Credit growth in India to fall over slowdown in retail deposit: Emkay Institutional Equities
Mar 21, 2024
New Delhi [India], March 21 : Credit growth in India is expected to moderate down to 12-14 per cent on a yearly basis over the financial year 2024-25-2026-27 from the current 16.5 per cent, according to Emkay Institutional Equities.
The loan-to-deposit ratio (LDR) is expected to fall to a reasonable level of 75 per cent from the current high of 80 per cent.
Explaining the rationale, the financial services company noted that the extended elevated interest rate cycle, higher funding cost, coupled with rising asset-quality risk in unsecured retail loans, pose risk to profitable lending.
Additionally, it said recent RBI actions to curb undeterred growth in unsecured loans or NBFC loans could play spoilsport.
In a report, the financial services company said that transient deposit growth lag is not to be solely blamed for any expected moderation in credit growth over the near-to-medium term and may recover if asset-quality risk eases.
Some of the banks, according to the report, have reduced the excess cash on the balance sheet to fund credit growth in the recent period, thereby delaying deposit growth and protecting margins.
However, most of these levers are now largely exhausted and, thus, banks will have to mobilize deposits to incrementally fund credit growth.
Emkay Institutional Equities said that banks' preference for low-cost deposits is likely to remain high and, thus, accelerating deposit growth is imperative for banks to support credit growth in the long run.
Anand Dama, Senior Analyst BFSI, Emkay Global Financial Services said "The extended elevated rate cycle and, thus, higher funding cost coupled with rising asset-quality risk in unsecured retail loans contributing 12 per cent of YTD credit growth has raised concerns about profitable lending. The recent RBI's actions to contain the bank's undeterred growth in unsecured/NBFC loans has instilled fear amongst the lending institutions. Every bank will need to find its method for winning or at least surviving the retail deposit war."

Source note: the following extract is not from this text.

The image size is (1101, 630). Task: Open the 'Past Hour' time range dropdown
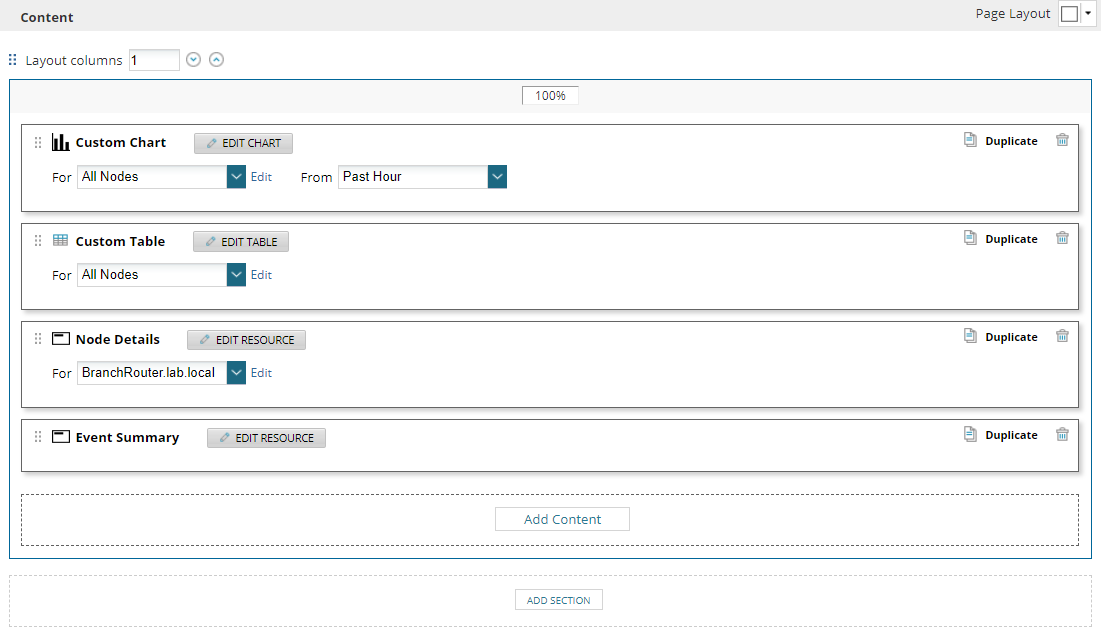point(497,177)

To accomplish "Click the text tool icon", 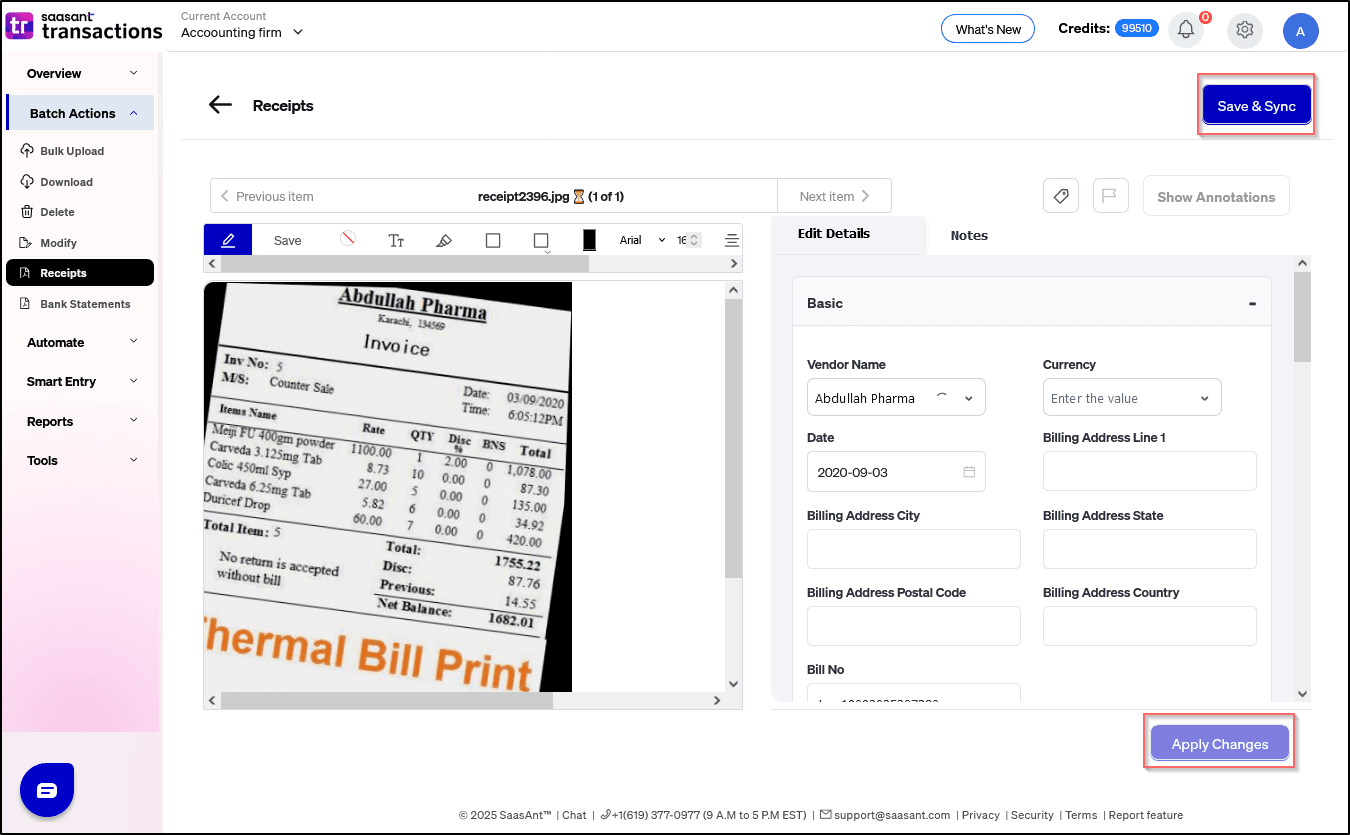I will point(396,240).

According to Emkay Institutional Equities, PVBs (HDFCB, ICICI Bank, Axis, and IDFC Bank) are in a branch expansion mode and have identified their niche focus areas to mobilize retail deposits, but PSBs (except the likes of SBI and BOB) still lag and could, thus, suffer in the long run.
According to Emkay Institutional Equities, PVBs (HDFC Bank, ICICI Bank, Axis Bank, and IDFC Bank) are in a branch expansion mode and have identified their niche focus areas to mobilise retail deposits, but public sector banks (except the likes of SBI and Bank of Baroda) still lag and could, thus, suffer in the long run.
In its report, the financial services company asserted digital banking is a must, but branches remain the 'soul' to retail deposit mobilization.
It argued that the rising digital transactions reduce cash dependence and, thus, deposit leakage at the macro level, while helping banks tap digitally savvy new-age customers and their transaction flow, leading to better customer float/deposit growth.
That said, branches remain the indispensable source of deposit mobilisation, not only in India but also in foreign countries. It added this is evident in the strong positive correlation between Branch-Deposit market-share gains for banks even in the current digital world.
Branches also help banks deepen the retail lending business in non-metros and, thus, feed it back into retail deposit growth. Additionally, though metros remain key contributors of deposits, their share is on a steady decline.
Emkay believes banks focusing on Urban + Semi Urban and Rural (SURU) branches (including 'Hindi Heartland States' given their long-term potential on credit/deposit front) will benefit in the long term.